79 It is, of course, true that read literally, s 164 (and now s 164A) of the Duties Act may cover a multitude of instruments which evidence or effect a right to use land. However, in a practical sense, the kind of instrument captured may not be as wide as would appear. Thus, a ticket to enter a parking station might appear to be a “lease instrument” but it would not be chargeable, because of the exemption in s 179 of the Duties Act. A contract of employment might also provide a licence by which a right to use land is acquired, but the owner of the land (the employer) makes the payment and thus the licensee (employee) would not be subject to any cost which would be chargeable: see s 166. In any event, the argument by way of absurd examples has nothing to say about the particular exception contended for by the Respondent, based upon a division of ownership of things which might usually constitute realty in the form of structures and land. Thus, the parking station operator may equally be the owner, lessee or a licensee of the parking station.


      Effect of instrument

80 The second basis upon which the Respondent sought to escape liability was that any right to use land which it might acquire for the purpose of its rail operations, was not conferred by the access agreement, but by the Transport Administration Act itself. That flowed, so it was said, from Schedule 6A, clause 5 of the Transport Administration Act, which read as follows:

          5 Party to access agreement with owner authorised to enter railway land, railway buildings or rail infrastructure facilities
              (1) A person who is a party to an access agreement is authorised to have access to the rail infrastructure facilities to which the access agreement relates, even if the facilities are situated in or on railway land, or to a railway building or rail infrastructure facility that is not vested in, owned by or managed or controlled by the person, if access is exercised in accordance with and as permitted by the access agreement.
              (2) A person to whom this clause applies does not require a certificate of authority under this Schedule to enter the railway land or railway building or rail infrastructure facility concerned.
              (3) In this clause, access agreement means an agreement, entered into by the owner pursuant to the current NSW rail access undertaking, that permits a person to operate rolling stock on the NSW rail network.”

81 Clause 5, however, confers no right on the Respondent: any right which the Respondent acquires, of a kind defined by clause 5, depends upon it entering into an access agreement with RIC. It must pay for the right which it thus acquires and agree with RIC as to the terms of the acquisition.

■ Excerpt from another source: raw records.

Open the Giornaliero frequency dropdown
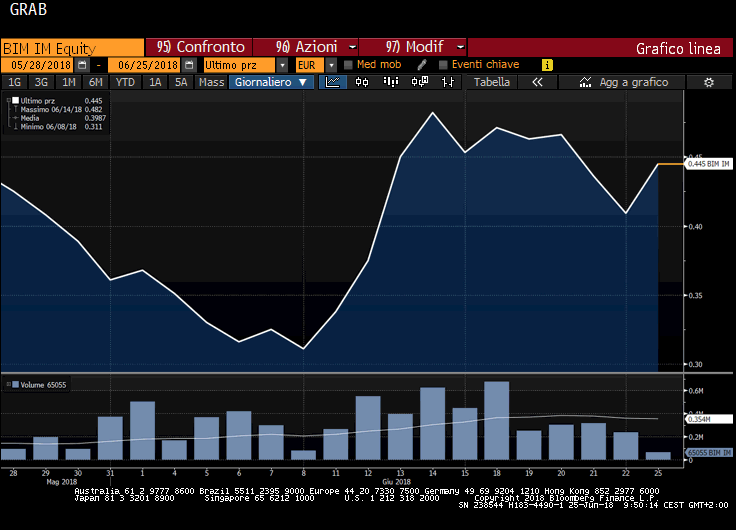 tap(272, 82)
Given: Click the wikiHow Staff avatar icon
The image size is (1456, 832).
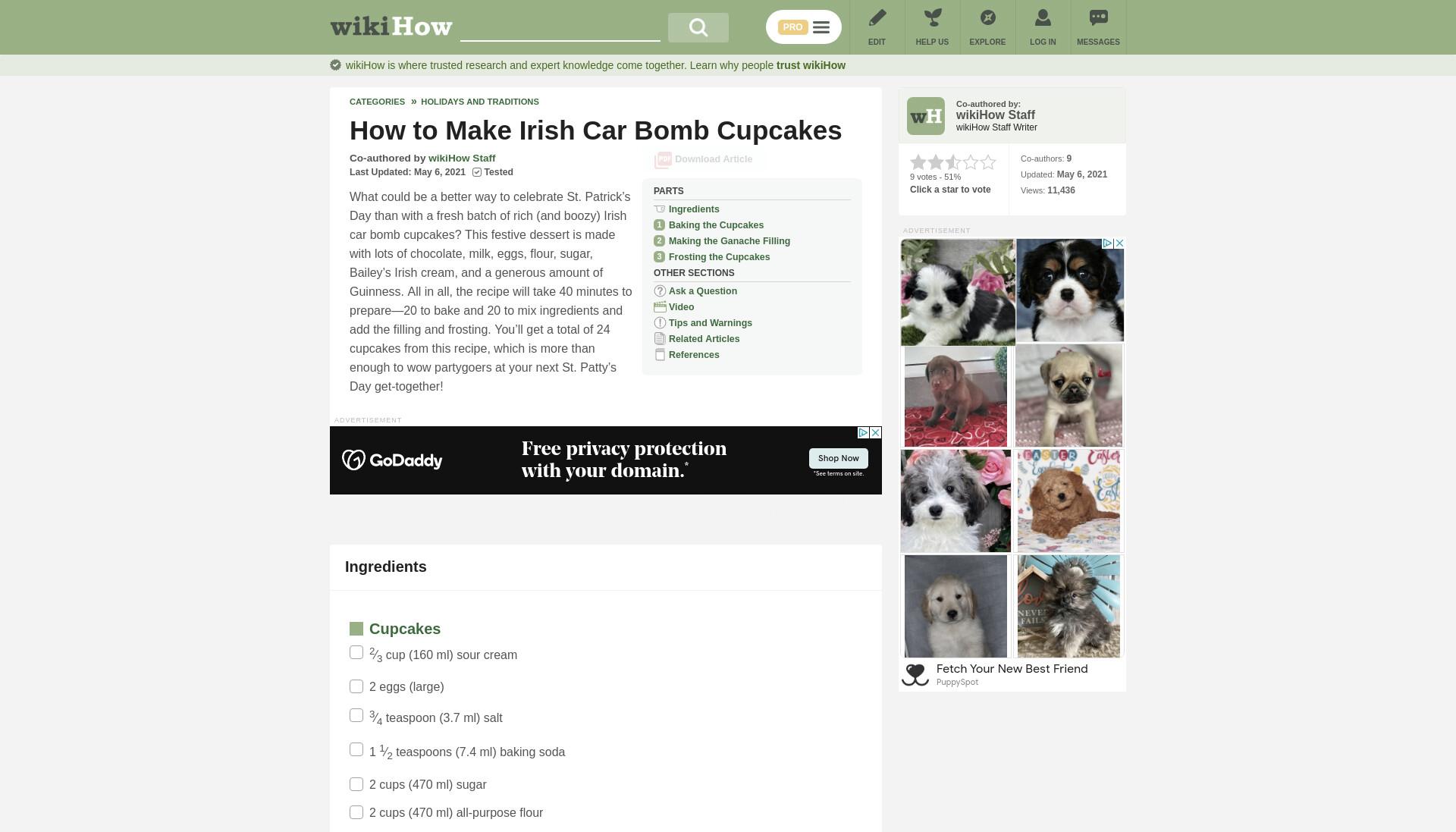Looking at the screenshot, I should coord(926,116).
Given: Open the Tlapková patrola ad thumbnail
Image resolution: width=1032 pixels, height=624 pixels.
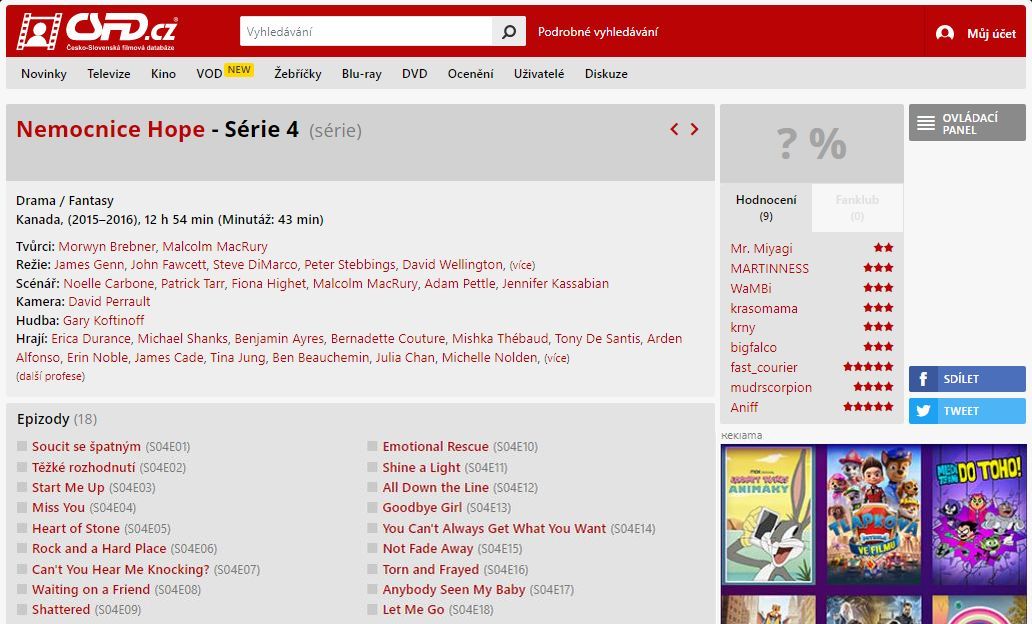Looking at the screenshot, I should pyautogui.click(x=873, y=515).
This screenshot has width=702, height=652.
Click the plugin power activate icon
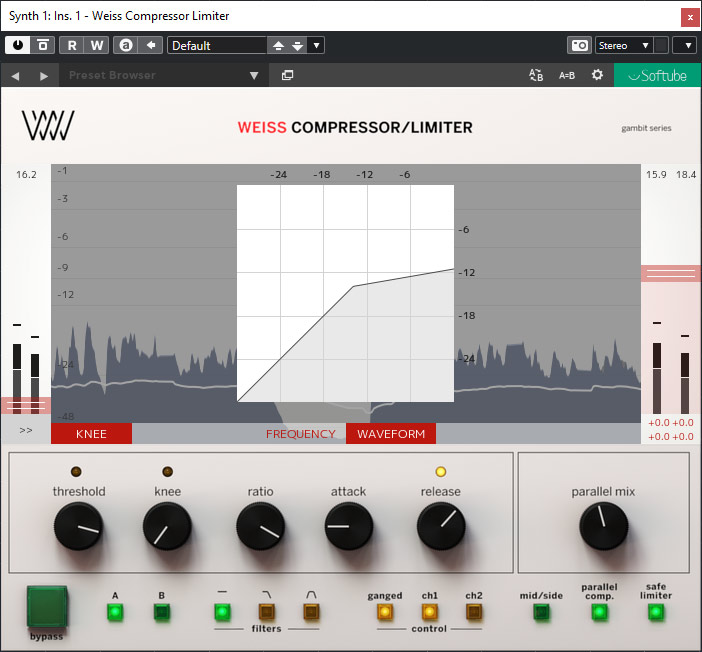(18, 45)
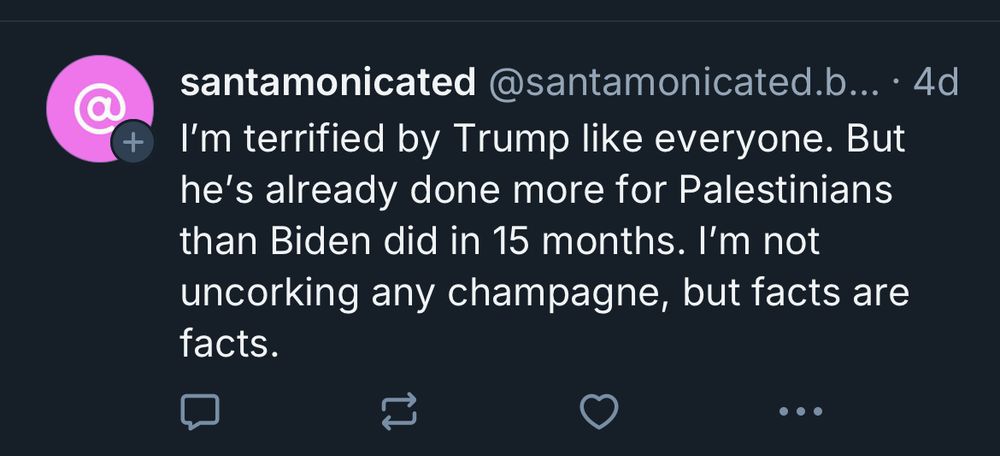
Task: Tap the white @ symbol in avatar
Action: tap(99, 105)
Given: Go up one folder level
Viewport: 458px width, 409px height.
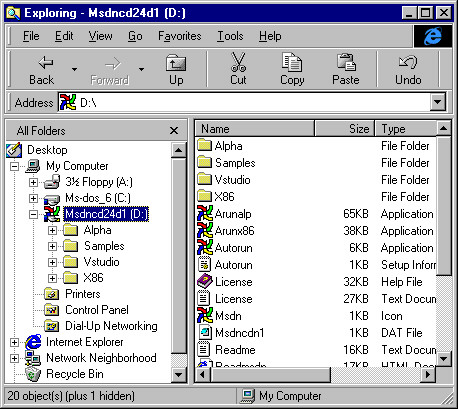Looking at the screenshot, I should [x=176, y=63].
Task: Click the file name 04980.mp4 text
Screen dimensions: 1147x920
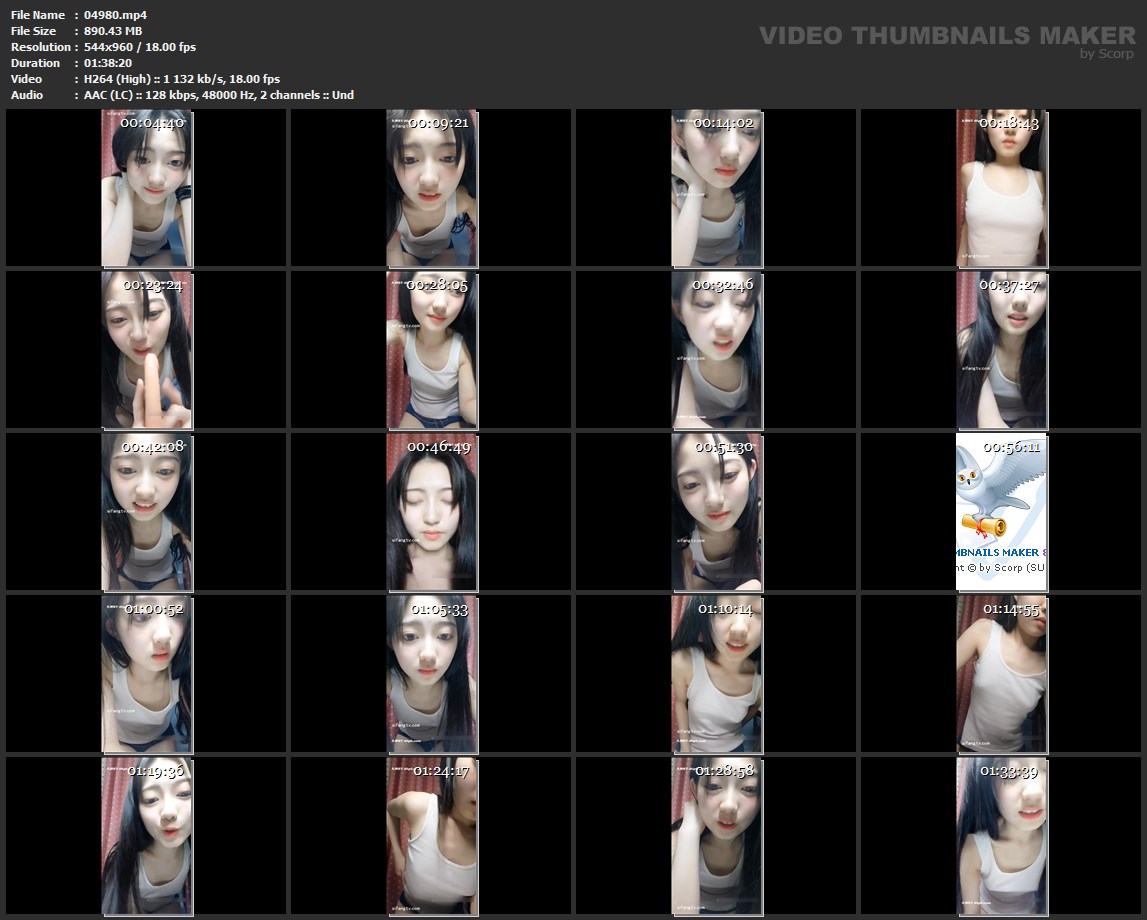Action: click(x=115, y=15)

In that respect, the right is no different in kind to the right acquired by the purchaser of any other right, power or privilege in relation to a thing or a structure. The scope of the right is defined in part by law; the power to exercise it is conferred by agreement with the owner or any person having power to confer it. Thus, the purchaser of land acquires rights in relation to the land which are defined and limited both by principles of the general law and by statute.

82 Further, the Duties Act expressly encompasses not only an agreement by which a right to use land is conferred on a person, but also an agreement by which a person acquires such a right. If there is doubt as to whether the access agreement can be described as conferring a right to use the rail tracks (and I do not think there is) it would be sufficient that the Respondent acquires the right to use the tracks by entering into the access agreement. Either is sufficient to satisfy the terms of s 164(b).


      Conclusion

83 It follows, in my view, that the conclusion of the trial judge to the contrary was in error. The appeal should be allowed and the orders made in the Equity Division set aside. The summons issued by the Respondent seeking orders and declarations based on the invalidity of the assessment, should be dismissed with costs. The Respondent should be ordered to pay the Appellant’s costs in this Court.